Edward got married in 1831 when he was about 22 years old. His bride was a local girl called Elizabeth Taylor whose father, John Taylor, was the village baker. The formal witnesses at the wedding were Elizabeth’s unmarried sister Sarah and a farmer called Joseph Dauncey.
When they were first married Edward and Elizabeth lived in Marston Magna where for a while they lodged with an elderly woman called Sarah Cooper and her daughter. After a few years they moved to Redlynch Manor, near Bruton, where Edward took a job as a gamekeeper for the Earl of Ilchester. Bruton is about ten miles north east of Marston Magna. Their second son, James, was born in Bruton in 1841 but by 1844 the family had moved back to Marston Magna.
As Charles’ eldest son, Edward could reasonably have expected to inherit a significant part of his father’s estate. But when Charles wrote his will in 1846 he specifically excluded Edward. Charles died later that year and his estate was divided between his other sons and daughters with his second son, his namesake Charles, getting the largest share. Edward and Elizabeth continued to live in Marston Magna where Edward worked as an agricultural labourer.
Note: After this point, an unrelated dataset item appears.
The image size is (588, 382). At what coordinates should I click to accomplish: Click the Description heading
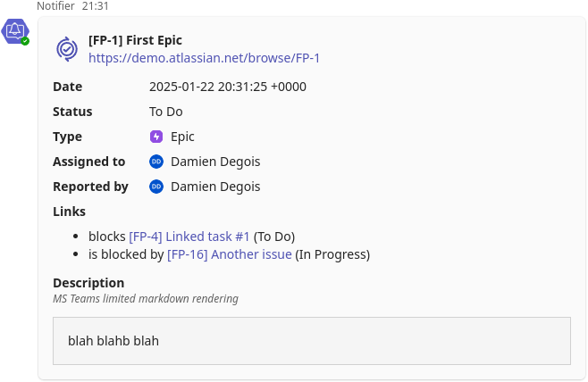coord(88,283)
In 1867 Edward was summoned to the County Petty Sessions in Yeovil for refusing to give up possession of a cottage, the property of John Cottle. He said he had rented the house by the year and was unable to find anywhere else to live, otherwise he said he would leave at once. The case against him was dismissed as the owner had failed to give proper notice.
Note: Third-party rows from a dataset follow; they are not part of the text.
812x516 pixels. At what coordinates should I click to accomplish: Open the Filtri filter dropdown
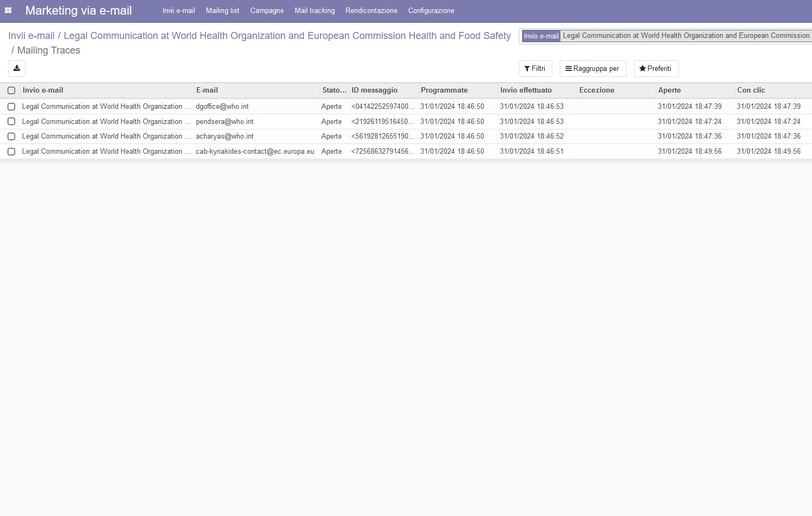[x=535, y=69]
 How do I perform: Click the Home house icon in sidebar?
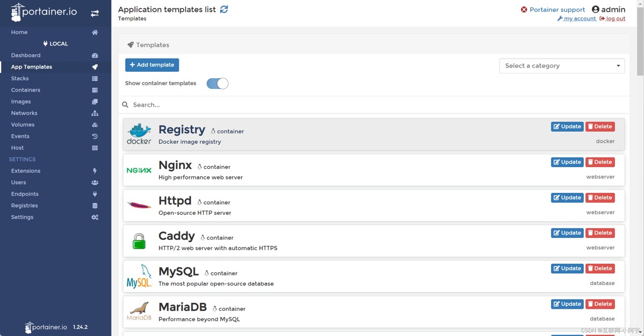(95, 32)
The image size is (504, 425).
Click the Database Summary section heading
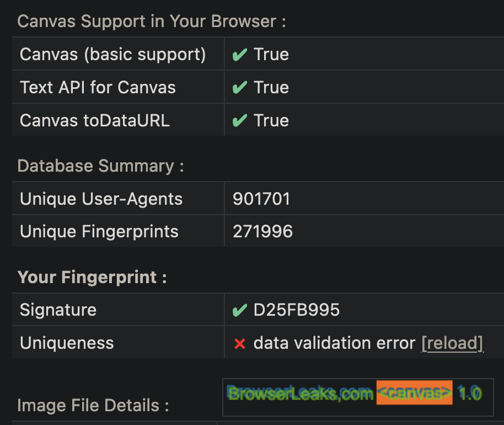tap(100, 166)
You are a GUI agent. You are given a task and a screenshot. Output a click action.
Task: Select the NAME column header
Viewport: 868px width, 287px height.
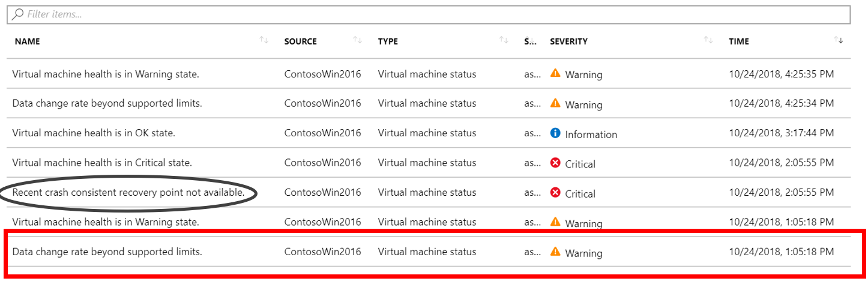point(28,41)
Edward’s wife Elizabeth died of bronchitis on the on the 29th of December 1874 aged 64 years. A year later his son Isaac, who had moved to Southampton, died there while he was staying at his younger brother John Parsons’ pub.
When Edward grew older he worked as a gardener rather than a general agricultural labourer.
In 1881, when he was 72 years old, Edward married again. His new wife was a 54 year old widow called Elizabeth Evans (née Sansom) who worked as a laundress. She had been born in the city of Wells but moved to Limington near Ilchester as a young girl. She had two grown up children who lived in Wales and she had been a widow for fourteen years when she married Edward. She probably met him through the Dewdney family. Edward’s sister Harriet’s second husband, William Dewdney, had a son called George who lived with his family just a few doors away from where Elizabeth had lived in Limington with her first husband John Evans. Elizabeth was known as a singer of traditional songs.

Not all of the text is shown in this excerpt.